Fin qui l'analisi del voto, ma dal prossimo 24 maggio, come abbiamo detto, inizieremo a verificare quanto sia effettiva la volontà di ciascuna componente e di ciascuno degli eletti di contribuire ad un'azione unitaria dell'ANM: il prossimo semestre di presidenza italiano dell'U.E., durante il quale i processi (tutti) dovranno andare avanti come si usa in democrazia,
dovrà essere occasione irrinunciabile per portare all'attenzione della comunità internazionale l'anomalia (e la vergogna) del caso italiano, cioè di un ordinamento in cui sono a rischio il principio della divisione dei poteri e dell'eguaglianza dei cittadini di fronte alla legge.
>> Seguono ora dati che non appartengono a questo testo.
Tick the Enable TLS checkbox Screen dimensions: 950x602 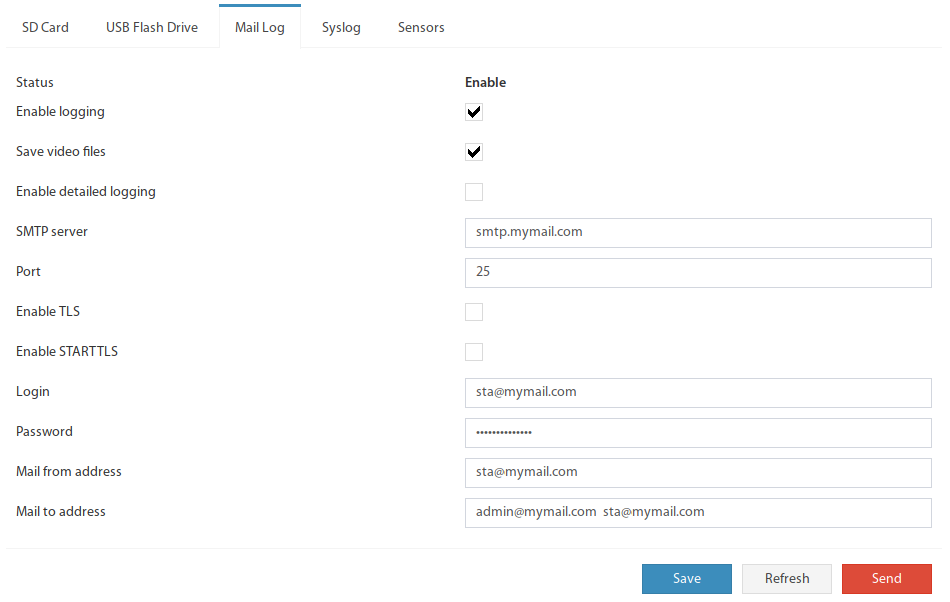pos(474,312)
Ed in cui le forze politiche di governo accusano di politicizzazione la magistratura italiana anche quando - come ieri è avvenuto - un Tribunale delibera la separazione da un processo della posizione di un imputato "legittimamente
impedito", quasi che fosse legittimo e tutelabile anche l'eventuale interesse ad impedire la decisione sui coimputati ! Anche il termine "stralcio", così, è entrato da ieri nel lotto dei sinonimi di politicizzazione della magistratura !
Quanto alle azioni da preparare in vista del semestre europeo, esporremo, per correttezza, le nostre proposte in occasione della prima assemblea del nuovo CDC, ricordando, comunque, che già il Relatore speciale sull'indipendenza dei giudici e degli avvocati della Commissione delle Nazioni Unite per i diritti dell'uomo, in una lettera del 23 gennaio 2002 diretta al nostro governo e poi il 26 marzo con la relazione per la 58^ Sessione annuale della Commissione dell'ONU per i diritti dell'uomo, tenutasi quel giorno a Ginevra, aveva espresso le preoccupazioni, maturate a seguito della visita compiuta in Italia, circa le interferenze della classe politica italiana su quella giudiziaria.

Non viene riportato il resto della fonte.